Adaptive Classifier-Free Guidance via Dynamic Low-Confidence Masking

Pengxiang Li, Shilin Yan, Joey Tsai, Renrui Zhang, Ruichuan An, Ziyu Guo, Xiaowei Gao

TL;DR

This work tackles the suboptimality of static unconditional inputs in classifier-free guidance for iterative masked diffusion language models. It introduces Adaptive Classifier-Free Guidance (A-CFG), which constructs a dynamic unconditional input by remasking low-confidence tokens at each denoising step based on the model's own predictive confidence. Integrating A-CFG into LLaDA and Dream-7B yields substantial gains on complex reasoning and planning benchmarks, such as GPQA and Sudoku, and narrows the gap with autoregressive models. Overall, the results demonstrate that guiding diffusion-based text generation by adapting to real-time uncertainty can significantly improve controllability and output quality in discrete diffusion settings.

Abstract

Classifier-Free Guidance (CFG) significantly enhances controllability in generative models by interpolating conditional and unconditional predictions.
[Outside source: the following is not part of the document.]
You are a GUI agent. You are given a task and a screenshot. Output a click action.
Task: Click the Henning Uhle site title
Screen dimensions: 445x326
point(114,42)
However, standard CFG often employs a static unconditional input, which can be suboptimal for iterative generation processes where model uncertainty varies dynamically. We introduce Adaptive Classifier-Free Guidance (A-CFG), a novel method that tailors the unconditional input by leveraging the model's instantaneous predictive confidence. At each step of an iterative (masked) diffusion language model, A-CFG identifies tokens in the currently generated sequence for which the model exhibits low confidence. These tokens are temporarily re-masked to create a dynamic, localized unconditional input. This focuses CFG's corrective influence precisely on areas of ambiguity, leading to more effective guidance. We integrate A-CFG into a state-of-the-art masked diffusion language model and demonstrate its efficacy. Experiments on diverse language generation benchmarks show that A-CFG yields substantial improvements over standard CFG, achieving, for instance, a 3.9 point gain on GPQA. Our work highlights the benefit of dynamically adapting guidance mechanisms to model uncertainty in iterative generation.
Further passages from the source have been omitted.